**Provided data:**
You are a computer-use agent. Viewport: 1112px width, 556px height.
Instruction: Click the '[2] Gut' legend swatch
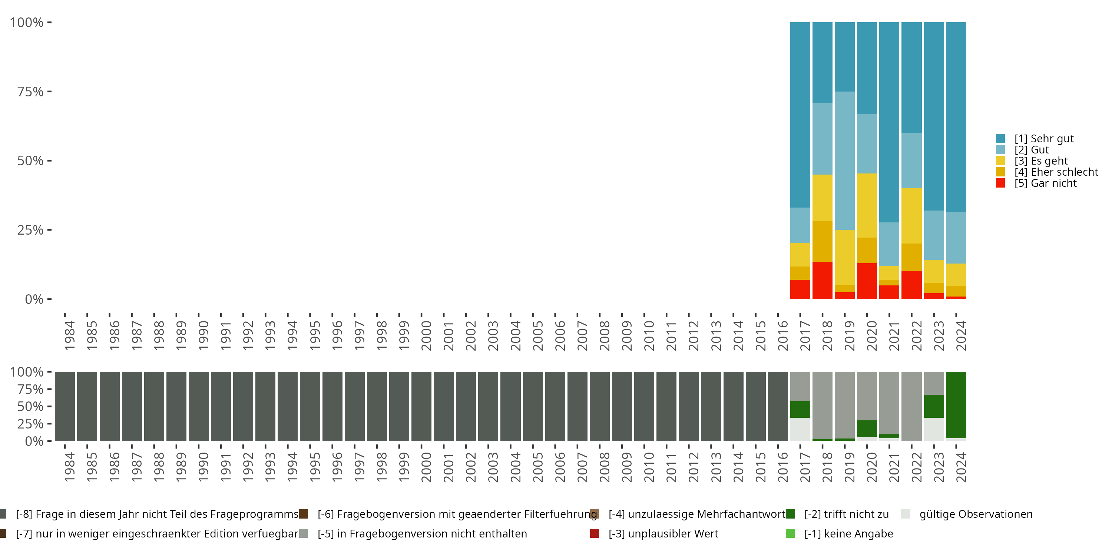[1000, 150]
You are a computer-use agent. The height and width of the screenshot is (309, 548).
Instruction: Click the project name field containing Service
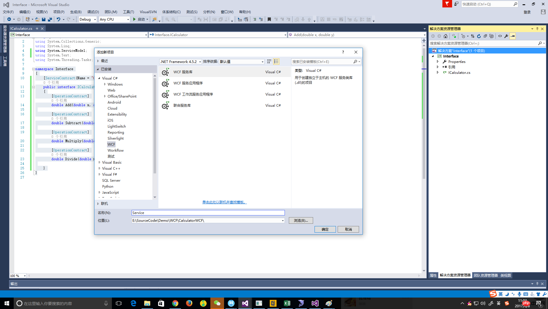tap(208, 213)
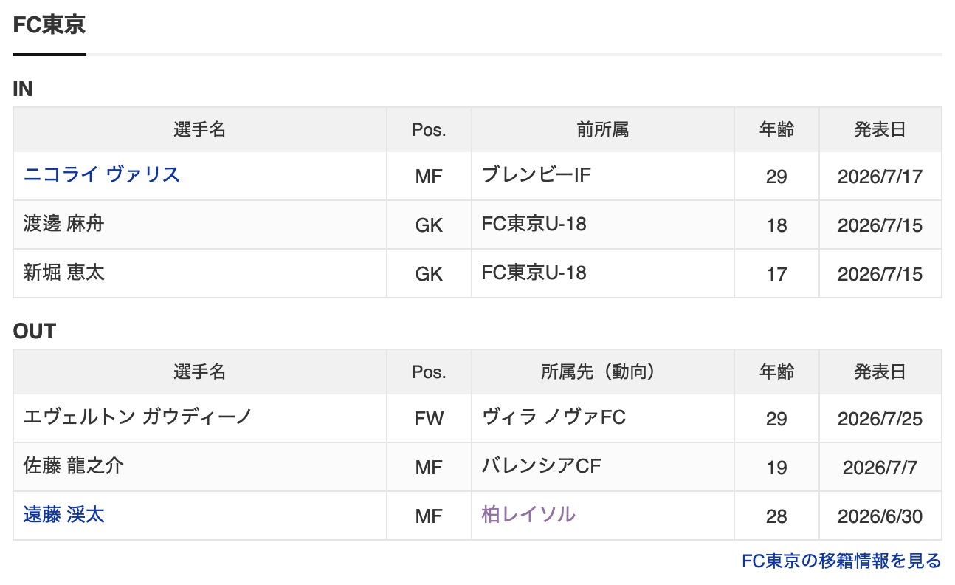This screenshot has height=585, width=955.
Task: Select the 佐藤 龍之介 name cell
Action: [200, 467]
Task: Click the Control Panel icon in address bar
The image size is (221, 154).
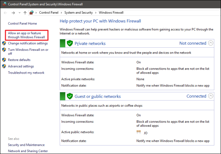Action: pyautogui.click(x=32, y=13)
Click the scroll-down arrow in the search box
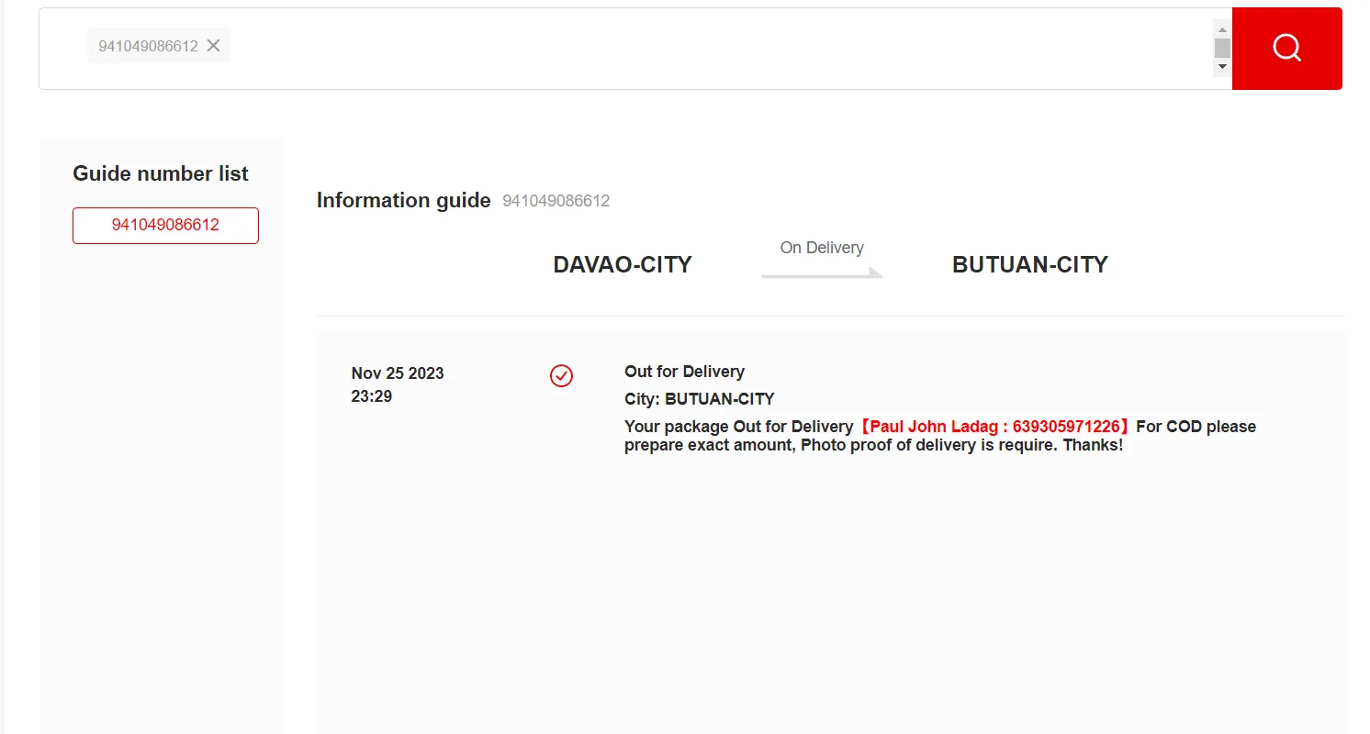 click(1222, 67)
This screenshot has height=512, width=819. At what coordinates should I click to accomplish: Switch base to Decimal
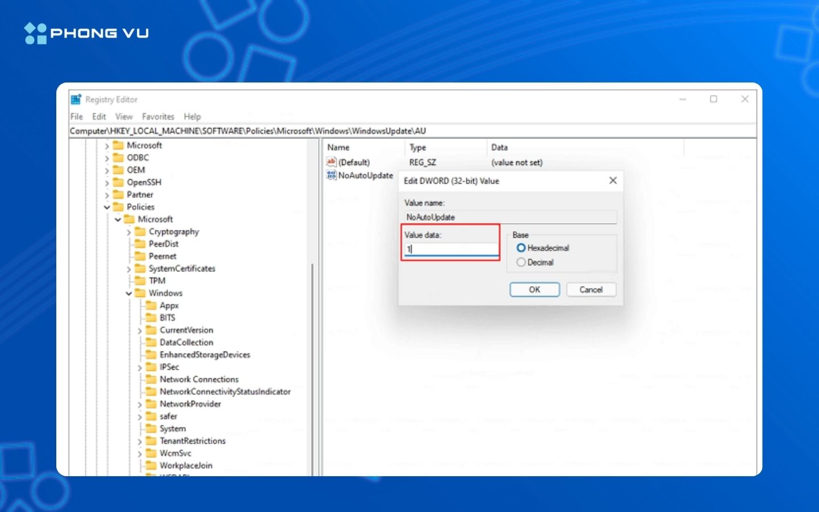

**Task to carry out:** Reproduce the text of every entry above word for word, omitting the pictures.

**Expected answer:**
You are a computer-use agent. Viewport: 1112px width, 556px height.
Instruction: Click the '[2] Gut' legend swatch
[1000, 150]
You are a computer-use agent. The height and width of the screenshot is (309, 548).
Instruction: Click the project name field containing Service
tap(208, 213)
This screenshot has height=585, width=955.
Task: Select the 佐藤 龍之介 name cell
Action: [200, 467]
Task: Click the Control Panel icon in address bar
The image size is (221, 154).
Action: pyautogui.click(x=32, y=13)
Click the scroll-down arrow in the search box
 click(1222, 67)
This screenshot has height=512, width=819. At what coordinates should I click to accomplish: Switch base to Decimal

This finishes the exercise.